Evan Pratten
Evan Pratten
Software Developer

For the past few years, I have been using a self-hosted VPN to bring all my personal devices into the same "network" even though many of them are spread across various locations and physical networks. This system never gives me problems, but there was one thing I wished I could do: access non-VPN devices on other networks using one of my VPN devices as a gateway.

Of course, I could actually grab a RaspberryPI and turn it into a real network gateway for the VPN, allowing me to access anything I want as long as it was attached to that PI's network interface. This setup was not entirely practical though, as I wanted the ability to pull multiple devices from multiple networks into my VPN.

Doing a quick search for solutions around the internet lead me to find a bunch of long and visually complex iptables commands I could run, but I wanted something much simpler. Further searching lead me to find socat.

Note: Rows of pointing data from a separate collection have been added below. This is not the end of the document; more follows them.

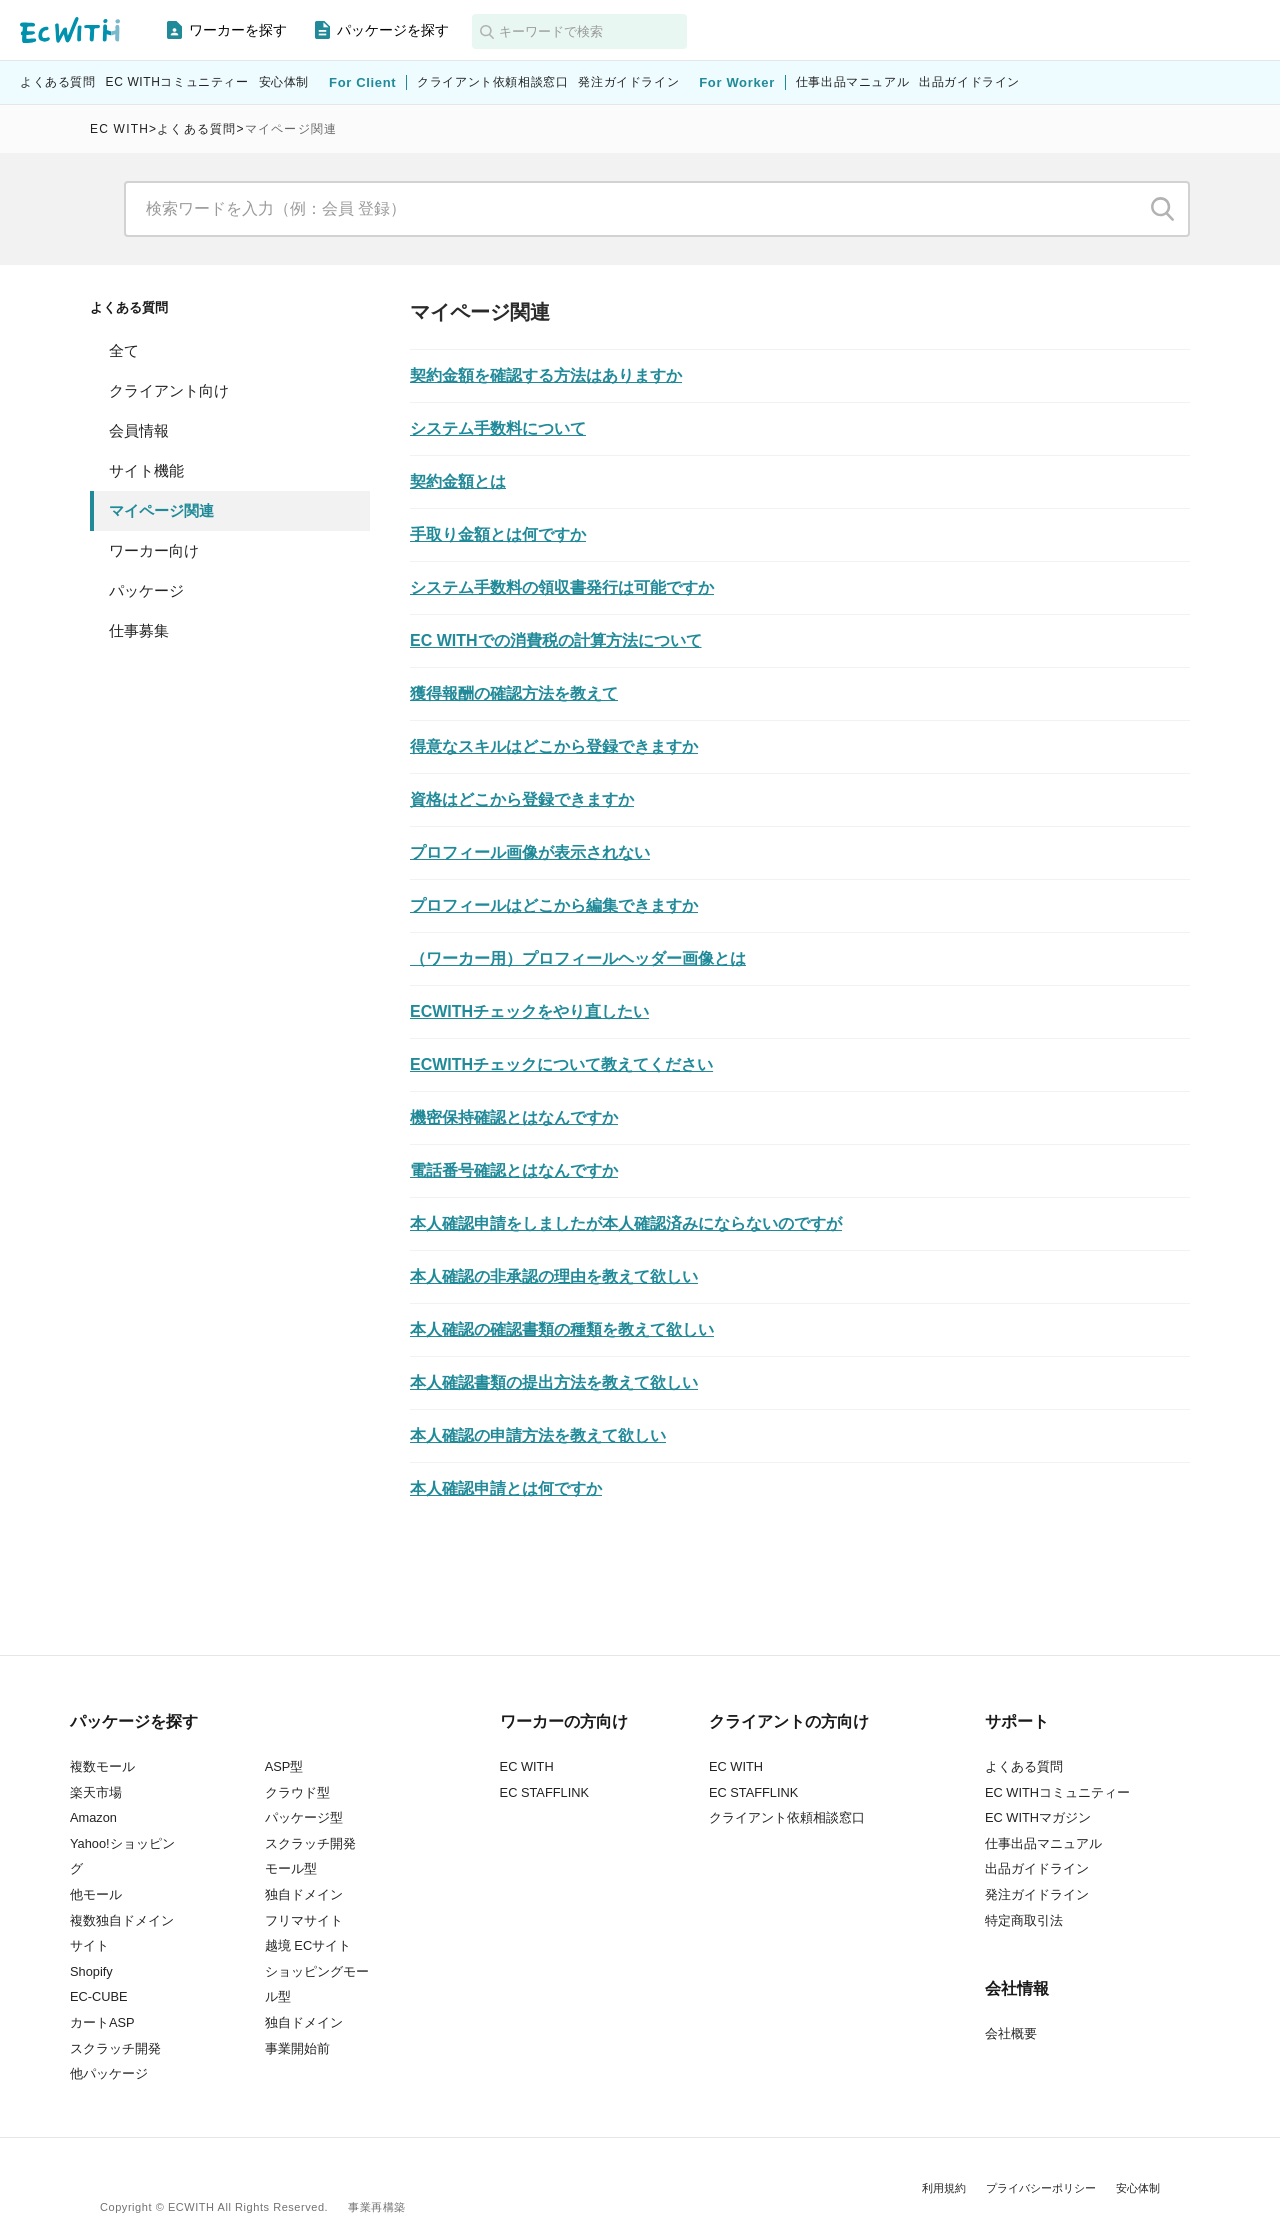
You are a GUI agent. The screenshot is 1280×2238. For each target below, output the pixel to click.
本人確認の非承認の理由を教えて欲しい (554, 1276)
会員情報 (139, 430)
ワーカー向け (154, 550)
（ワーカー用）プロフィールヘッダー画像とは (578, 958)
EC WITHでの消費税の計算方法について (556, 640)
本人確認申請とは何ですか (506, 1488)
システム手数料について (498, 428)
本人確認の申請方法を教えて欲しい (538, 1435)
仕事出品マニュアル (852, 82)
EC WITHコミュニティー (177, 82)
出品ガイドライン (969, 82)
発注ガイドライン (628, 82)
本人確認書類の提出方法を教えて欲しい (554, 1382)
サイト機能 (146, 470)
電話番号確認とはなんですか (514, 1170)
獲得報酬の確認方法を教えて (514, 693)
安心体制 (284, 82)
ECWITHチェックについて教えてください (561, 1064)
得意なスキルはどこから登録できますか (554, 746)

Socat is a command line based utility that establishes two bidirectional byte streams and transfers data between them. Because the streams can be constructed from a large set of different types of data sinks and sources (see address types), and because lots of address options may be applied to the streams, socat can be used for many different purposes. [manpages socat(1)]

As stated in the Linux manpages, socat is essentially a port-forwarding utility. Using this, I am able to expose my local printer to my VPN through a RaspberryPI using this short command:

socat tcp-listen:9100,reuseaddr,fork tcp:<printer_ip>:9100

I have also published a small tool called localexpose that does the same thing with a bit of a nicer argument syntax.